When Kodi's mother was interviewed, she told detectives that Kodi told her about the incident, but described the knife as being "bloody."
Another co-worker of Kodi's corroborated some parts of her story and placed the incident in the latter half of 2004.
Warner was told Wednesday that since Kodi came forward, Detective Jill Murphy has been busy investigating the claims and the Henrys.
Murphy traveled to Arkansas to interview the Henrys, she obtained fingerprint and DNA samples from the husband, she obtained some employment records, and she interviewed other potential witnesses.
Warner was also told Henry's husband and Griselda both deny the knife incident.
Murphy was able to establish through work records that the husband worked at the Sonic at 8000 E. Golf Links Road at 5 p.m. on the day Stidham was murdered — 2 1/2 hours before authorities believe Stidham died. She is in the process of obtaining work records for the other Sonic employees, along with other background information about the husband.
The husband's DNA was compared with that taken from an air-conditioning knob in Stidham's car and he was excluded as a potential source.

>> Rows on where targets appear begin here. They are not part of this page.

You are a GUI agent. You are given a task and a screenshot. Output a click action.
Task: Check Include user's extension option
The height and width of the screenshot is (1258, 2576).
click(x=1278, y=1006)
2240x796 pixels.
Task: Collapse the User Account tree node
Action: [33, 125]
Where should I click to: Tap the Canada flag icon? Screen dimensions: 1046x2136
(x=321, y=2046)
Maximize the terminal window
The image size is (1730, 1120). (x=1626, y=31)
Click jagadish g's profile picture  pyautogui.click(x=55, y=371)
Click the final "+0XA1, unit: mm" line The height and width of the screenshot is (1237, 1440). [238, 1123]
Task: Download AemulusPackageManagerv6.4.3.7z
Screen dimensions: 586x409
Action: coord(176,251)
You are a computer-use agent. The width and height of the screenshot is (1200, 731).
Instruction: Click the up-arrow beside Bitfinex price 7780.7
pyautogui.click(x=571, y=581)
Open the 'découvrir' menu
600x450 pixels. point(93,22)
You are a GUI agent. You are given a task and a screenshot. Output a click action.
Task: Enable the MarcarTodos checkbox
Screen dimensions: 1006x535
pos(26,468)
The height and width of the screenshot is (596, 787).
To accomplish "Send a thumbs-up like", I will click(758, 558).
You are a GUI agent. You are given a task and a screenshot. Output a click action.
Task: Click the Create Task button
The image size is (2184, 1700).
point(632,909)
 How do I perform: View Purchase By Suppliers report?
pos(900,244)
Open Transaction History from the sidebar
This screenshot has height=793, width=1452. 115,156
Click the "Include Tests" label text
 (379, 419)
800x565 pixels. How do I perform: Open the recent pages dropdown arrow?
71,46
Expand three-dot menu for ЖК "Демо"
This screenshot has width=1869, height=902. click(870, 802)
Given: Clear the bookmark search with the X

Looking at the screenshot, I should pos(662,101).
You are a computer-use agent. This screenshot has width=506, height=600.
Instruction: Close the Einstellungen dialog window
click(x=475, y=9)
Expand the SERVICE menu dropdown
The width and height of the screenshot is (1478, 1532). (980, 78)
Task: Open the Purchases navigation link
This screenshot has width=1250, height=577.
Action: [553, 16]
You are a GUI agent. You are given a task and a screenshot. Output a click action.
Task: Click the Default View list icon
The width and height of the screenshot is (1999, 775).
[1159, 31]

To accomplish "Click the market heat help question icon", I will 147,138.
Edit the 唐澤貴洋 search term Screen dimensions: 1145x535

However, defense attorney Harold Higgins wants the husband's DNA compared with other samples found inside Stidham's car, and his fingerprints compared with an unidentified fingerprint found on the Lexus' door handle.
During Schwartz's trial last year, Aisha Henry testified that she met Schwartz in October 2002 while both were at Cottonwood de Tucson, a drug-rehabilitation center. They remained friends after they were released and eventually became intimate, she said.
Henry said Schwartz was persistent for a long time about enlisting her husband to get even with Stidham, who set up his own practice after Schwartz was arrested and forced into drug rehab.
But one day Schwartz said he didn't need her help anymore, Henry said. "He said that he had it under control."
Henry said Schwartz later offered her between $3,000 and $3,500 if she could persuade her husband to hurt Stidham.
"Specifically, he wanted him to crush his hands in some way where he couldn't work and put acid in his eyes so he couldn't see," Henry said. "Basically, put him out of his career." Schwartz even offered to give her husband gloves and scrubs to wear during the assault, Henry said.
At least one witness says she saw Bigger in scrubs the night of the slaying.
Henry said she took $1,500 from Schwartz as a down payment because she was financially strapped. But she said she had no intention of persuading her husband to hurt Stidham.
After she told Schwartz she and her husband had changed their minds, he called her repeatedly to ask for the money back or to try to persuade them to follow through, Henry said.
Henry didn't return Schwartz's money or go to the police. "I was scared," she said. "It would just be my word against his, and he's a doctor."
Under cross-examination, Henry said it was she who suggested that her husband could hurt Stidham. She said she did it just for the money.
The trial is expected to resume today.